A review of every feature of the case, as it was presented in the trial court, demonstrates that the court and the parties tried the case without reference to appellants' point I on appeal.

Appellants' Contention II: That Respondents Failed to Exhaust Their Administrative Remedies

Appellants' point here is this: that the application for the variance was limited to specifically measured differences from the set-back lines, and that the notice of hearing and the hearing by the Board of Supervisors were limited to the particular variance sought. Appellants say that, although these particular variances were rejected by the Board of Supervisors, there is no showing that other variances would not have been allowed, and that if plaintiffs ‘wanted the Board to grant some or any variance they should have said so.’ If, by this, appellants mean that other specific variances must have been requested, we believe the trial judge has given an apt answer in his opinion, as follows: ‘Under this contention no resort could be had to the courts until all possible variances which the ingenuity of man could conjure have been submitted and refused. Without such a determination it could not be said that the administrative remedies have been exhausted no matter how many multiple or successive petitions might be filed. It could always be urged, as here, that each denial is only a denial of that specific variance.’ If, on the other hand, plaintiffs had gone before the board with vague references to ‘some’ or ‘any’ variance, no doubt they would have been dismissed summarily as having put forth no intelligent plan. Again, to quote Honorable Homer W. Patterson, the trial judge: ‘The only problem here is a setback line and minimum area and it would be very easy for the Administrative Board to designate the lines which would be acceptable and common sense would seem to dictate that it do this rather than to make a guessing game out of the procedure. It would appear to be unreasonable to neither grant the variance as requested or upon such terms as the authorities may prescribe.’

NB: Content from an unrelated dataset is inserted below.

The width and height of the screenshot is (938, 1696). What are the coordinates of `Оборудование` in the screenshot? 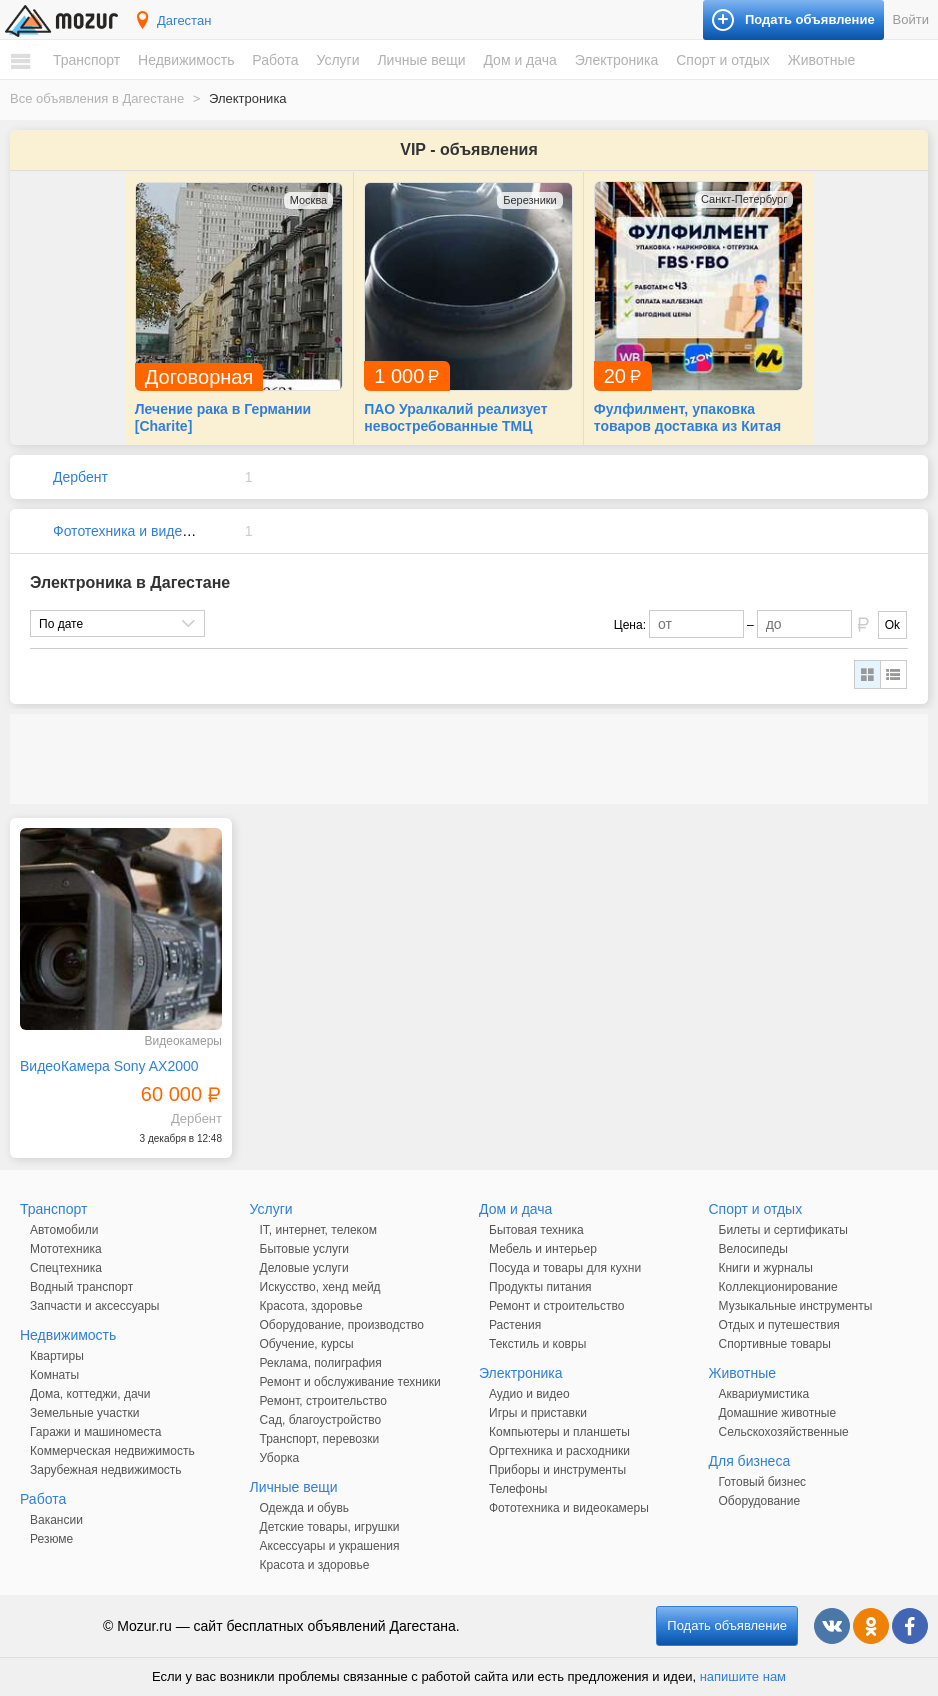 It's located at (760, 1501).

Appellants state that the board would not have had jurisdiction to have granted any other variances than those requested, because the notice of hearing, under the ordinance, referred only to those variances. This may well be the case as substantially larger variances than those applied for, although the plus and minus signs in the application might permit of some deviation, but it cannot be said that plaintiffs failed to exhaust their administrative remedies by not applying for a greater variance when a lesser one had been denied. On the other hand, since the greater includes the less (Civ.Code, § 3536), we believe that the board would have had the power to grant some lesser variance. Actually, as it appeared from the testimony of Mr. Walling, the variances asked for were very close to the minimum effective variances for a usable residence. We sustain the finding and conclusion of the trial court that plaintiffs had exhausted their administrative remedies.

Appellants' Contention III: Constitutionality of the Set-Back Ordinances

Appellants cite some authorities on the general proposition relating to the constitutionality of set-back ordinances under the police power. Plaintiffs do not attack the constitutionality of these ordinances in general, but only as applied to their property, as in Metcalf v. County of Los Angeles, 24 Cal.2d 267, 270, 148 P.2d 645. No evidence whatever was presented by appellants at the trial. Confiscation, or virtual confiscation, of lands by zoning cannot be upheld (2 Metzenbaum, Law of Zoning, p. 1364 et seq.). Virtual confiscation occurs when set-back ordinances applying to a corner lot reduce the theoretically usable surface to an absurdly small size (Faucher v. Sherwood, 321 Mich. 193, 32 N.W.2d 440).

Judgment is affirmed.

DEVINE, Justice.

DRAPER, P. J., and SALSMAN, J., concur.